O al menos así fue hasta hoy. Porque hoy pasó algo que me dejó sin ideas. 

Hace pocos días, como todos los veranos, el Gallego llegó con su familia. Y esta mañana, cuando fue a buscar la moto, Sebi se preparó siguiendo el ritual de costumbre: dejó a Nahuel, que ya tiene seis años. Se puso el chaleco salvavidas. Y empezó a caminar en dirección a la playa. 

Pero ahí el Gallego estiró un brazo y mostró la palma de la mano. 

—Momento —dijo.

Le hizo señas a su hijo para que se acercara.  Yo estaba barriendo la galería y vi todo: lo vi a Sebi decir que Nahuel era chico, y lo vi a Nahuel darse vuelta como un gladiador del tamaño de un Playmóbil y decir: 

—Pero la moto es mía. 

Sebi giró la cabeza y me miró con desconcierto. Le respondí alzando los hombros, con una sonrisa que armé como pude, y seguí sacando polvo. Al fin y al cabo el chico tiene razón, pensé. Pero con el paso del rato, cuando veía al nene dando vueltas en el agua y veía a Sebi sentado sobre una piedra mirando cómo se le escapaba su viaje, algo me empezó a tomar el cuello.

Y yo sé qué pasa cuando el cuello me crece.

Esa noche, por pedido del Gallego y su esposa, comimos un asado hecho por Julián. Había luna llena y el lago parecía un espectro, y la mujer aplaudía como si estuviera en un tablón de flamenco o en un circo. 

—Qué bonito –repetía—. Pero qué bonito. 

Por momentos el silencio era tan grande que parecía un cielo. Entonces —habrá sido el vino— mi boca habló.

—Es una noche perfecta para que salga el Nahuelito —dije. 

Julián sacó la vista del fuego y señaló con la mirada al nene, ocupado en comer un choripán con huevo frito encima (el nene es un poco gordo, pero ese es otro tema). Sebi también me miró, pero en su cara no había reprobación: algo en él, como en mí, se estaba haciendo fuerte. 

—¿Qué Nabhuelito? —dijo el nene, con la boca llena de comida. 

—Hablan de tí, cariño —se apuró la señora, y le tocó la cabeza con un gesto nervioso—. ¿Es que acaso no le han visto, comiendo su choricito? —siguió. Después me apuntó con los ojos como si me estuviera dando una orden, y Julián me pidió que fuera a buscar más gaseosa. Pero Sebi sonreía, y mi boca volvió a hablar. 
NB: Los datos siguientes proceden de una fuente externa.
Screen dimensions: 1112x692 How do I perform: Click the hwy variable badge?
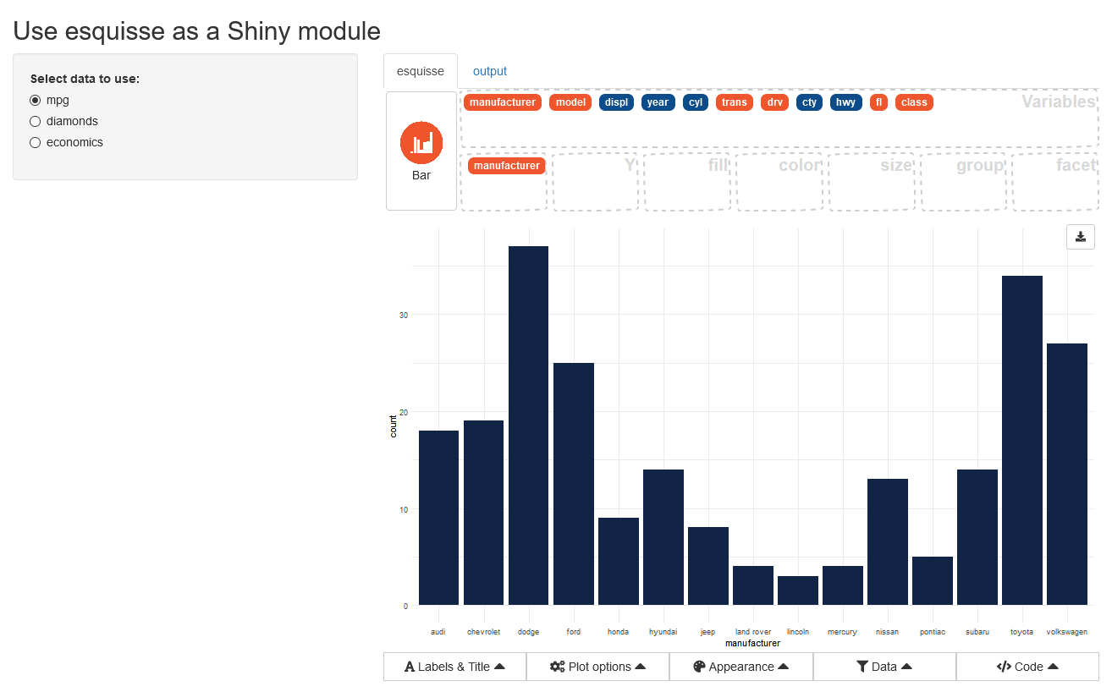pos(845,102)
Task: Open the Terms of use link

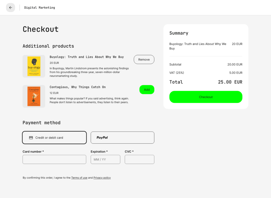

—No, yo decía el monstruo —miré al nene—. Acá en el lago dicen que hay un monstruo que se llama como vos, ¿lo viste?

El chico endureció la mandíbula, como si el chorizo que tenía en la boca se hubiera hecho piedra, y miró a sus padres sin mover la cabeza, y finalmente contestó:

- Creo que no.

De ahí en más, los gallegos se esforzaron por contar historias felices: la de un viaje a Disney, la de unas tortugas grandes en una playa que ni sé dónde queda. Pero Nahuel sólo miraba el lago, liso como un espejo, y agrandaba los ojos como si fueran dos tanques australianos, y se dejaba arrastrar por algo: ojalá no haya sido el espanto.